A group of Ravenclaws spells her library books so they go blank every time she tries to read them.

 

A pack of Hufflepuffs corners her after flying practice, taking her dirty clothes along with her clean ones while she’s in the shower.

 

A Slytherin, she thinks, keeps spelling bacon onto her plate, but she can’t tell if it’s someone mean making racist assumptions or someone nice making ethnocentric ones.

 

In fact, aside from disdainful looks and the matter of fact suggestion that Hermione and her whole family be killed, the Slytherins really haven’t done anything to her. She knows that house would be a bad choice, because she would be murdered in her sleep, but at least she would know why. And, come to think of it, maybe she wouldn’t even be, because it’s all sort of academic with them, and none of them seem to take the least personal interest, like they think even Hermione agrees with them, because why wouldn’t she really.

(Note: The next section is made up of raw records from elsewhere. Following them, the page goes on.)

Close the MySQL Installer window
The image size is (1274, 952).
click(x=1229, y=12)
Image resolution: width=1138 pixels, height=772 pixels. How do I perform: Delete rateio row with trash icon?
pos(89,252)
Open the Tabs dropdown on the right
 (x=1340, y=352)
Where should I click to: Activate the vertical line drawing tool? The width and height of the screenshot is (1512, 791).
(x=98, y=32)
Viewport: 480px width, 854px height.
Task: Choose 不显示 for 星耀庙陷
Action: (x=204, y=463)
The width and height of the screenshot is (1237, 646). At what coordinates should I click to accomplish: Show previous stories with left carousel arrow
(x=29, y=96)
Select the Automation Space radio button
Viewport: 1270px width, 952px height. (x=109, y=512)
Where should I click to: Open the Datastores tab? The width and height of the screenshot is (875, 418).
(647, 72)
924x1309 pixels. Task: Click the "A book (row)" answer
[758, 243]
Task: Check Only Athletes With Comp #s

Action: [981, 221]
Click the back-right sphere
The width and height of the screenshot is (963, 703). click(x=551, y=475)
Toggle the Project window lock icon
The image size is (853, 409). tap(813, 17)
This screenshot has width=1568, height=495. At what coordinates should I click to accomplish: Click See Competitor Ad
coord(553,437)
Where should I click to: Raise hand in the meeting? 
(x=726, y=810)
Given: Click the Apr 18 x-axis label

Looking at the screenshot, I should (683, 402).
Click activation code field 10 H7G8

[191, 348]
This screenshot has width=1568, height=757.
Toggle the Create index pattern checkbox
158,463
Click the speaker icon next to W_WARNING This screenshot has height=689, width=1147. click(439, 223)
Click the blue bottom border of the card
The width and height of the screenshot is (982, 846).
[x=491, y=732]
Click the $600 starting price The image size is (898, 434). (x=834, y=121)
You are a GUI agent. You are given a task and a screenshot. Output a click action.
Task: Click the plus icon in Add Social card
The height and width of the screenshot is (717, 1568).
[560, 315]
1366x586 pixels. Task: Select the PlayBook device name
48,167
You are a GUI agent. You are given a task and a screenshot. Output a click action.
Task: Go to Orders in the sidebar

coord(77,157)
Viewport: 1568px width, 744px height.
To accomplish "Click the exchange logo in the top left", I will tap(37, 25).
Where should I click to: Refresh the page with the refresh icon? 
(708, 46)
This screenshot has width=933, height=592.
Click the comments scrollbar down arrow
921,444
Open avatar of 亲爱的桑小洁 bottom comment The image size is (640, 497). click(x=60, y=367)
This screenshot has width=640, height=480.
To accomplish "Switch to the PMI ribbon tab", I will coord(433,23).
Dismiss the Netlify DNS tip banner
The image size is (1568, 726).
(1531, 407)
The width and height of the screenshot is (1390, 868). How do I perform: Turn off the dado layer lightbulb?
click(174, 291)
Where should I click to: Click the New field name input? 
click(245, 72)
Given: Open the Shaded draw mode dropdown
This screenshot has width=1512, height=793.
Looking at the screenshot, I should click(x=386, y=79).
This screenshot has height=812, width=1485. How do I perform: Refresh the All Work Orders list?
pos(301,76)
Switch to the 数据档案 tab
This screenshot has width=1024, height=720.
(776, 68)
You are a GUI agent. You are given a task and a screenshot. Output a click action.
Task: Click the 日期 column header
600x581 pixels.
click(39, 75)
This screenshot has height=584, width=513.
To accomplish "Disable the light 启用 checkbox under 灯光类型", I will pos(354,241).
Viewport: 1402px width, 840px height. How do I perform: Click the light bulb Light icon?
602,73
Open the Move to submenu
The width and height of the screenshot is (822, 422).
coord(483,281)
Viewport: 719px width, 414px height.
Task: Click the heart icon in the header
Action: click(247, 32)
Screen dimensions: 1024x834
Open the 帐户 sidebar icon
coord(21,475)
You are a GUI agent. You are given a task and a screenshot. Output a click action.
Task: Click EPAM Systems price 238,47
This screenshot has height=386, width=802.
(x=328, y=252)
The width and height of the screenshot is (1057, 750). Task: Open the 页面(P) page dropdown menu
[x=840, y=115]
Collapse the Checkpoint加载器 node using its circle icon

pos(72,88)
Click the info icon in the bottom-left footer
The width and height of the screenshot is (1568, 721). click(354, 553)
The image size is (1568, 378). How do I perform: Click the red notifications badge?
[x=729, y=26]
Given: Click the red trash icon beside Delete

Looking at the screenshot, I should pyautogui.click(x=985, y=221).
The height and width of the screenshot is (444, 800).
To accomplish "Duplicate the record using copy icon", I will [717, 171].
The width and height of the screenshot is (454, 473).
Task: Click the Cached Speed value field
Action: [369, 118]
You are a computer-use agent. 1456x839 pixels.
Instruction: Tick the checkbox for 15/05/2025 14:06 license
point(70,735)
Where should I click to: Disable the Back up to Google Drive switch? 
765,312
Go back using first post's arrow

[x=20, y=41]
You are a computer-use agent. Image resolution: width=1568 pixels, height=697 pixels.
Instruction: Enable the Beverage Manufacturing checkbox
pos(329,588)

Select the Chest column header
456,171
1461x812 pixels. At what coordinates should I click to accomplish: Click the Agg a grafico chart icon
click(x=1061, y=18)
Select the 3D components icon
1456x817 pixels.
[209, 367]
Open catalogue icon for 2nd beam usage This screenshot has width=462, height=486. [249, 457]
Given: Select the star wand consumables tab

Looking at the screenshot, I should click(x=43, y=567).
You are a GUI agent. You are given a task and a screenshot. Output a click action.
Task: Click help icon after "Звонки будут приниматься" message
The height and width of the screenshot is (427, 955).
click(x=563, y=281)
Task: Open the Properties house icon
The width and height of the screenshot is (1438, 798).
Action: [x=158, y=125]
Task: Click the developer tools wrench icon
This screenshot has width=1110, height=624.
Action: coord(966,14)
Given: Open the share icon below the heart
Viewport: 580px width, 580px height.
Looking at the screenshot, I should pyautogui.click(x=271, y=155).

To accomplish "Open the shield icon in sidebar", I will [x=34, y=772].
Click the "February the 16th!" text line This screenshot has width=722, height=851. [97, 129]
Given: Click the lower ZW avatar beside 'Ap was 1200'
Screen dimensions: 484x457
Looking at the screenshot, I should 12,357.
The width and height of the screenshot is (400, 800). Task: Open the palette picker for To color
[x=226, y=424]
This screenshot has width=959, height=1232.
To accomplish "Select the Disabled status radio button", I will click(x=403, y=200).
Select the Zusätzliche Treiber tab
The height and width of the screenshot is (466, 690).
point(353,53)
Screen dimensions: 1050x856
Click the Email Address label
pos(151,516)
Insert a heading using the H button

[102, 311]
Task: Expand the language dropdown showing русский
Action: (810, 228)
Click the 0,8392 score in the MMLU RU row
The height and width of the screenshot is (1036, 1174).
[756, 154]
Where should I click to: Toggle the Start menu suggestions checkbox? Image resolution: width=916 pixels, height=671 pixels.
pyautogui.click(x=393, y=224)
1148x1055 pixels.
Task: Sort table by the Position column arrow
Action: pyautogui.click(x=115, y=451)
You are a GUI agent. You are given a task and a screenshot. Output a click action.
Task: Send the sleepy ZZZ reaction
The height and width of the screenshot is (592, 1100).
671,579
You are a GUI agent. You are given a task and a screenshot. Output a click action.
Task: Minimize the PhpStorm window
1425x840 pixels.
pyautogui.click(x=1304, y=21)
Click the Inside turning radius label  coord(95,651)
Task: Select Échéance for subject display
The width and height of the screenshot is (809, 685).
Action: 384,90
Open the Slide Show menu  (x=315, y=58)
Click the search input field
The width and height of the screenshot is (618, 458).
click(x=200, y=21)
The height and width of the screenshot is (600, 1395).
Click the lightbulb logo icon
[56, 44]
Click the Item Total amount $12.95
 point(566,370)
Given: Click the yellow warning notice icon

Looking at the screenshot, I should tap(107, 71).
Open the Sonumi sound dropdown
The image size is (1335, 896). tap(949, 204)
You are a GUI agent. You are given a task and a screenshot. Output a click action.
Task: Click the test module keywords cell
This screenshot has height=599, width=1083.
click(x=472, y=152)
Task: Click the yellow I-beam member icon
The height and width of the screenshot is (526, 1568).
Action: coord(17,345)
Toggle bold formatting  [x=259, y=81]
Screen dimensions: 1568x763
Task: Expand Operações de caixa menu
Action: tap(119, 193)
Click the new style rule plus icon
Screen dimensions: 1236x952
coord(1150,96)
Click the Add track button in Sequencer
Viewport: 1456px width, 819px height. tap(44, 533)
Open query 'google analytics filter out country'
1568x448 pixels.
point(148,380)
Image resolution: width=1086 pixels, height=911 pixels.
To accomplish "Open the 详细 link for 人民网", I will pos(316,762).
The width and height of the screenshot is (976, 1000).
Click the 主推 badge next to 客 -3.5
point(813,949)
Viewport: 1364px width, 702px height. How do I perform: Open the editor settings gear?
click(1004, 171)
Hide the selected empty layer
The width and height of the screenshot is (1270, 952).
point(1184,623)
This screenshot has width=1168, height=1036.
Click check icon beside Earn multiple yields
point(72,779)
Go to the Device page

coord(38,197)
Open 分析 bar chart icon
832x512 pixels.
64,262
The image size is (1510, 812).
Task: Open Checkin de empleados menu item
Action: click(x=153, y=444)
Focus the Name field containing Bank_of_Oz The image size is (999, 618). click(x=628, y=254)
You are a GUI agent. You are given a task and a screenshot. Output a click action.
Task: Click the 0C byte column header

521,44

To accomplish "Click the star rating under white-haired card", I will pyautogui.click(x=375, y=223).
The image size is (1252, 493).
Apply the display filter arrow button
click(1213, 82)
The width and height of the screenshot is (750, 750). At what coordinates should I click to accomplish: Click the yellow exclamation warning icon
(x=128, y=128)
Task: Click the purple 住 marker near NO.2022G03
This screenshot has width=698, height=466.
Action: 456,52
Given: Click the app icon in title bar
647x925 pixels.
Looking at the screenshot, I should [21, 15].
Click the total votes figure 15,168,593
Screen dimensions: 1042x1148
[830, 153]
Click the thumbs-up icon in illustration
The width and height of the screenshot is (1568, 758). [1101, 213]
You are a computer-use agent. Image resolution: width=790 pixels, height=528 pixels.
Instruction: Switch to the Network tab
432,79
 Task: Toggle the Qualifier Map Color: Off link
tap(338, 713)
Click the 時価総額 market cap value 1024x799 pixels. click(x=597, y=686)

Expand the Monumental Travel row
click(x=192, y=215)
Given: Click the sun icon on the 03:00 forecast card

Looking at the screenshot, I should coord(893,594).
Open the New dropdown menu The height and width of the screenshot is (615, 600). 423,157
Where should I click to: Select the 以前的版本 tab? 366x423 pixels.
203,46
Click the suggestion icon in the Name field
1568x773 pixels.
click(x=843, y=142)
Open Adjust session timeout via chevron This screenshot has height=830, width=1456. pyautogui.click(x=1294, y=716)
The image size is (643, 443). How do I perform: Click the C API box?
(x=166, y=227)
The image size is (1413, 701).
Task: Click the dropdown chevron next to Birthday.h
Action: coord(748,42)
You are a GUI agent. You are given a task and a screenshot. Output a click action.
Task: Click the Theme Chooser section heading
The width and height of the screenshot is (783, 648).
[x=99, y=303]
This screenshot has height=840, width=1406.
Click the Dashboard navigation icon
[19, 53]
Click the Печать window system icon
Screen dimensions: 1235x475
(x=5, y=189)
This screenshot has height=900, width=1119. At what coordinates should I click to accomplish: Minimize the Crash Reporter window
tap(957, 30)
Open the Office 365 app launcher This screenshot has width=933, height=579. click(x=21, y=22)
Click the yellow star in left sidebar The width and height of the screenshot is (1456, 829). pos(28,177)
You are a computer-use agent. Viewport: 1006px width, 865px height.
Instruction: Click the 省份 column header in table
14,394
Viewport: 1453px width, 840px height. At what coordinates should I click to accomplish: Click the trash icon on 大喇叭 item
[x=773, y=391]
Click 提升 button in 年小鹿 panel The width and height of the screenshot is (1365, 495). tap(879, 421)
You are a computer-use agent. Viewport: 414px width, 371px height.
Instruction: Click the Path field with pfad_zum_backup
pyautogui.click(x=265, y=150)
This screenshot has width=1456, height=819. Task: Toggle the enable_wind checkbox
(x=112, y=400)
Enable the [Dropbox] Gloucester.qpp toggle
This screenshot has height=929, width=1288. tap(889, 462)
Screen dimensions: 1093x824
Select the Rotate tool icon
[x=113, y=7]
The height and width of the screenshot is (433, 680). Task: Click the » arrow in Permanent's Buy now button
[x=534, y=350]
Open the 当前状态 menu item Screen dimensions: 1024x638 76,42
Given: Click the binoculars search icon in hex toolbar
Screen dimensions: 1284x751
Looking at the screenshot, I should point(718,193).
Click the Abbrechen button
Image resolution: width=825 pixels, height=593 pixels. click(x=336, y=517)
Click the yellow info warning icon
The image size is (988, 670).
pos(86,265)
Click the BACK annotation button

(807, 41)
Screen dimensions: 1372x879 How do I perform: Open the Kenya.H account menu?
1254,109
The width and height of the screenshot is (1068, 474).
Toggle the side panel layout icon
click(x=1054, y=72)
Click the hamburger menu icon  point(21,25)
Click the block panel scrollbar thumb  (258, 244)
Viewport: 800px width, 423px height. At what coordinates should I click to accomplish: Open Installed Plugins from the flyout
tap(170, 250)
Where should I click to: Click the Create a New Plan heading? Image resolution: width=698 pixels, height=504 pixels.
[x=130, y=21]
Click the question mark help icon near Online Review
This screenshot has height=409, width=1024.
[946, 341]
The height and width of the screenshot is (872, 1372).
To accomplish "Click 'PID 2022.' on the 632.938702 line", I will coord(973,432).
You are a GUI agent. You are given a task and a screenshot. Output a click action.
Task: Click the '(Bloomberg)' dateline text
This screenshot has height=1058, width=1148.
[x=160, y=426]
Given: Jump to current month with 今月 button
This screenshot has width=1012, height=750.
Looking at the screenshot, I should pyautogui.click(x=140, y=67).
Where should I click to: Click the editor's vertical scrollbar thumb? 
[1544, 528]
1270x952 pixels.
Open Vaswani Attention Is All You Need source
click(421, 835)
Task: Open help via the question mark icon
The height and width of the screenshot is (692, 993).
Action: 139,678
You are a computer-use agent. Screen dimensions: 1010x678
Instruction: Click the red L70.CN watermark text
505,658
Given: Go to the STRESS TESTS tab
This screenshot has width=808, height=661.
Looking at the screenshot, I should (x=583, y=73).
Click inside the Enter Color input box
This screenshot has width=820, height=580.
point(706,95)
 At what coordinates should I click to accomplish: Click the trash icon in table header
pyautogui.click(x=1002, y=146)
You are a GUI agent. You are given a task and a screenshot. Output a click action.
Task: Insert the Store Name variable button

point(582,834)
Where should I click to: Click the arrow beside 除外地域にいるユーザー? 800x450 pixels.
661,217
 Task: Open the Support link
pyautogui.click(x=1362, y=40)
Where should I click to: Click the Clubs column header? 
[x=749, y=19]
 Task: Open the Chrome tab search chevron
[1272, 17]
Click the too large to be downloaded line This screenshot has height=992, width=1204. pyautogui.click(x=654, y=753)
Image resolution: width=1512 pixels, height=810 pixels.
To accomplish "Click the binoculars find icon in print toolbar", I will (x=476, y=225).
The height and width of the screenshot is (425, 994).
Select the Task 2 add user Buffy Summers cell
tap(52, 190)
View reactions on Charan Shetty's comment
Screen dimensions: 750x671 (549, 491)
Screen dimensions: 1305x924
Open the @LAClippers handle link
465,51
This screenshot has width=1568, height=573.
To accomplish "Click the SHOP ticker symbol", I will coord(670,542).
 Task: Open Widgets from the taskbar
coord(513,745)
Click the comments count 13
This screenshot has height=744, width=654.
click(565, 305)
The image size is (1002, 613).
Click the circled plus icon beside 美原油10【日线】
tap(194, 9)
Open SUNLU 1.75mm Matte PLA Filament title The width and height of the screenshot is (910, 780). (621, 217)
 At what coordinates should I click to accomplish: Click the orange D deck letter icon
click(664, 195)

It’s sort of comforting to Hermione that Malfoy hates her because her magic is wrong and Crabbe and Goyle hate her because Malfoy does. It’s immensely satisfying that Parkinson hates her teeth and Davis hates her fashion sense and Bulstrode hates her low-class penmanship. Hermione can get behind that, because she worries about her teeth and her clothes and her handwriting, because more often than not she feels like her magic really is wrong, somehow, that she’s missing something intuitive to everyone else, that maybe she oughtn’t be here after all. And sometimes she’s angry because they want to push her around, and sometimes she’s happy to be part of the crowd, because they treat at least half the student body that way.

Most times, it’s such a shock to her, even hearing the same insult over and over again, that she chokes on her comebacks, trying to laugh and coughing and gasping until she cries.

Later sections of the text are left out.